§ Task set:
1. Translate this sentence from the post on moving from good to beautiful into Spanish: "“Good” is discerned with the brain, while “beautiful” is discerned with the heart."
2. In the post on moving from good to beautiful, which episode of the Face to Face podcast is an interview with Brian Orme?
3. From the post on moving from good to beautiful, return everything from "And I weep." down to "beauty is beautiful." verbatim.

§ Text for analysis:
::::
Credit where Credit Is Due

The concepts in this post come from the Face to Face podcast, hosted by Cathy Little and Melinda Wilson; in particular; Episode 107, an interview with Brian Orme, author of The Ascended Life (not affiliate links). I highly recommend their podcast.

How to Move from Good to Beautiful

I recently listened to Dr Curt Thompson on the Face-to-Face podcast with Cathy Little and Melinda Wilson (the episode on 1/18/2022].

Dr. Curt Thompson said something that blew my mind. It’s a simple thing, something where you might say, “oh that’s nice,” and just move on with your day. But if you stop and think about it, this changes everything.

There’s one word in scripture that could be transliterated into a different English word. It’s the Hebrew word for “good.” Dr Thompson said “good” could also be transliterated as “beautiful.”

Oh, that’s nice. No, stop and think about it! Think about your favorite passages using the word “good” in scripture, and instead use the word “beautiful.”

When God created the world in Genesis 1, after each day of creation it says, “… and God saw that it was good.” But what if “… and God saw that it was beautiful” better captures the essence of the original language? Then, when God made people, “… and God saw that it was very good” becomes “… and God saw that it was very beautiful.” Does that change everything?

From Evaluating to Gazing

Good and bad are things we evaluate. We discern good vs bad. And we should. Not correctly discerning good vs bad is causing a lot of pain, confusion, and evil in the world right now.

But when our concept of God goes from “good” to “beautiful,” it changes everything. This takes it to a whole new level. Our hearts get involved. We stop evaluating him, and we just want to look at him. To gaze at him. To spend precious time with him. More.

As the good shepherd (John 10), I evaluate Jesus. My logic evaluates that, yes, he meets the definition of “good,” so I discern I can trust him. But although my head agrees, my heart still holds back.

But when he becomes the beautiful shepherd, now I just want to look at him. Because beauty is something my heart discerns. My heart is involved now. It’s captured. Is this the beauty I’ve been longing for and been afraid to believe existed?

“Good” is discerned with the brain, while “beautiful” is discerned with the heart.

As a good father, I evaluate God. My brain discerns that, ok, his discipline really is for my good. Intellectual ascent. Boxed checked, let’s get on with my day.

But as a beautiful father, my heart pauses. I just want to sit in his lap for one more timeless moment. Daddy, read me a story…

And I weep. All my pain comes out as I press into his chest, held safely by him like a hen gathers her chicks under her wing (Luke 13:34). Because he’s reading me the story of me. How he sees me. Who he created me to be. Who I really am.

The Lost Art of Gazing

In our modern world, we’ve forgotten how to stop and gaze. And we’re the poorer for it. I’ve got a schedule to keep! And that’s all good. It’s productive. But it’s not beautiful. Stopping to gaze at beauty is beautiful.
::::
§ Input data:
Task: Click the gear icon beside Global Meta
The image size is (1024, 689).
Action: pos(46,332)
::::
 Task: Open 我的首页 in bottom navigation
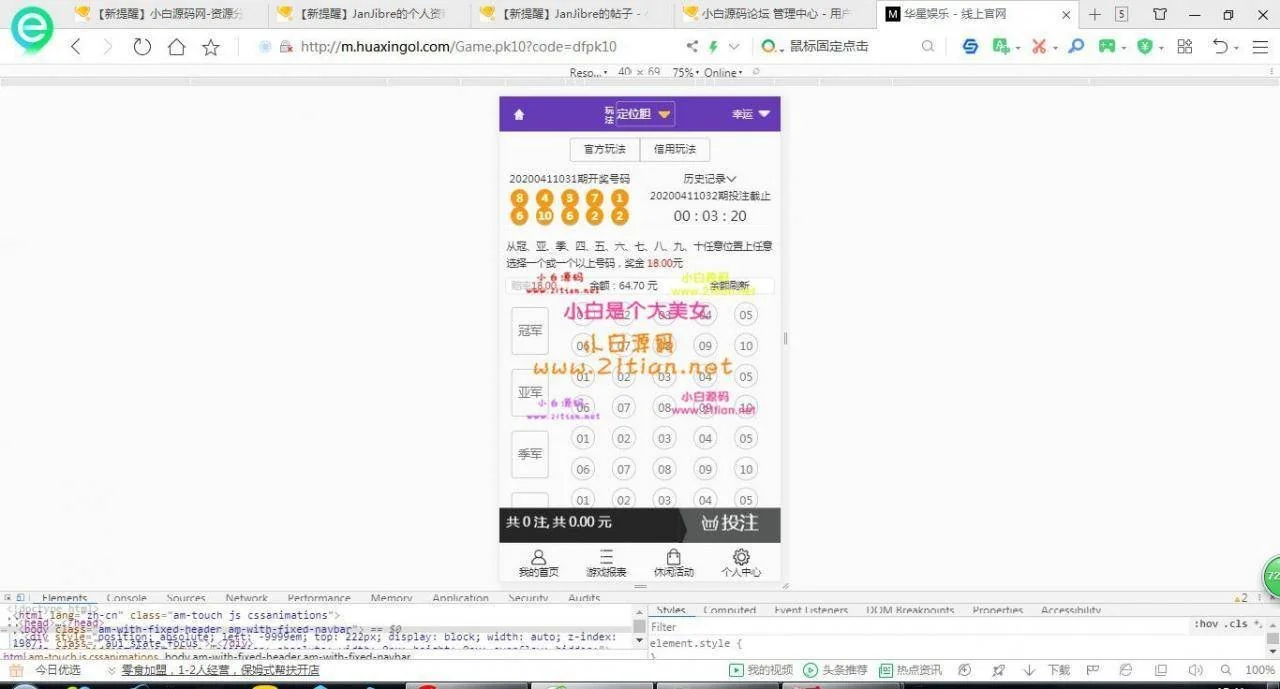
::::
§ Results:
1. «Bueno» se discierne con el cerebro, mientras que «bello» se discierne con el corazón.

2. Episode 107

3.
And I weep. All my pain comes out as I press into his chest, held safely by him like a hen gathers her chicks under her wing (Luke 13:34). Because he’s reading me the story of me. How he sees me. Who he created me to be. Who I really am.

The Lost Art of Gazing

In our modern world, we’ve forgotten how to stop and gaze. And we’re the poorer for it. I’ve got a schedule to keep! And that’s all good. It’s productive. But it’s not beautiful. Stopping to gaze at beauty is beautiful.